Sakura nampak terdiam bergelut dengan pikirannya sendiri. Tak lama kemudian ia merasakan tengkuknya tertarik dan ia menyadari suaminya tengah berdiri dan mencium bibirnya di depan kedua anaknya. Begitu menyadarinya Sakura langsung menarik tubuhnya sedangkan Sasuke mengambil beberapa gulungan di atas meja.
"Sasuke-kun kau gila!?" Sakura menutup mulutnya dengan tangannya dan kemudian memukul pelan bahu suaminya itu. "Tidak di depan anak-anak!" Wajah Sakura pun langsung berubah menjadi merah sempurna. Jantung wanita itu berdetak lebih cepat. Apa-apaan Sasuke itu.

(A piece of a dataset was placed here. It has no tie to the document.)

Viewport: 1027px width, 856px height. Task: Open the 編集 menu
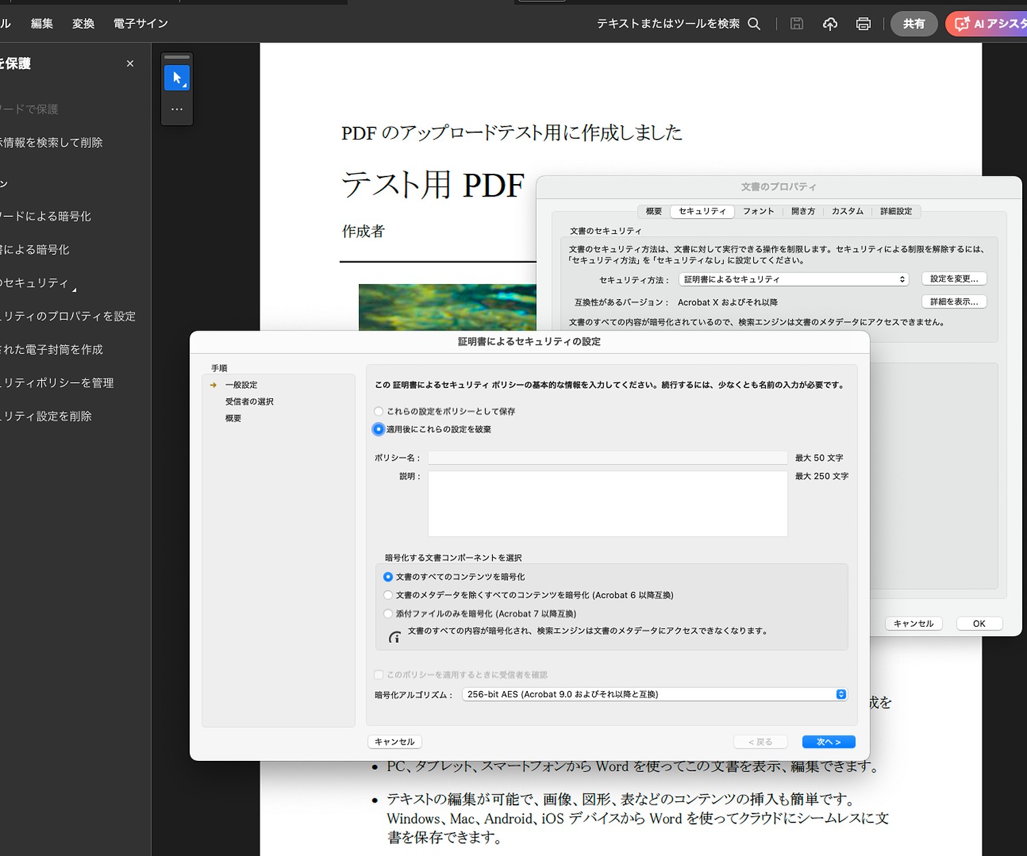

Sasuke yang mendapat celotehan dari istrinya hanya menyeringai kecil kemudian melangkahkan kakinya -menuju Daisuke yang tengah membatu sehabis melihat prilaku orang tuanya. Sasuke membungkukkan tubuhnya sedikit dan mendekatkan mulutnya ke telinga putranya itu. "-dan pastikan saja kau selalu ingin menciumnya dan memilikinya." Kemudian Sasuke pun melenggang pergi -menggeser pintu perpustakan dan langsung melangkah keluar entah kemana sambil membawa gulungannya.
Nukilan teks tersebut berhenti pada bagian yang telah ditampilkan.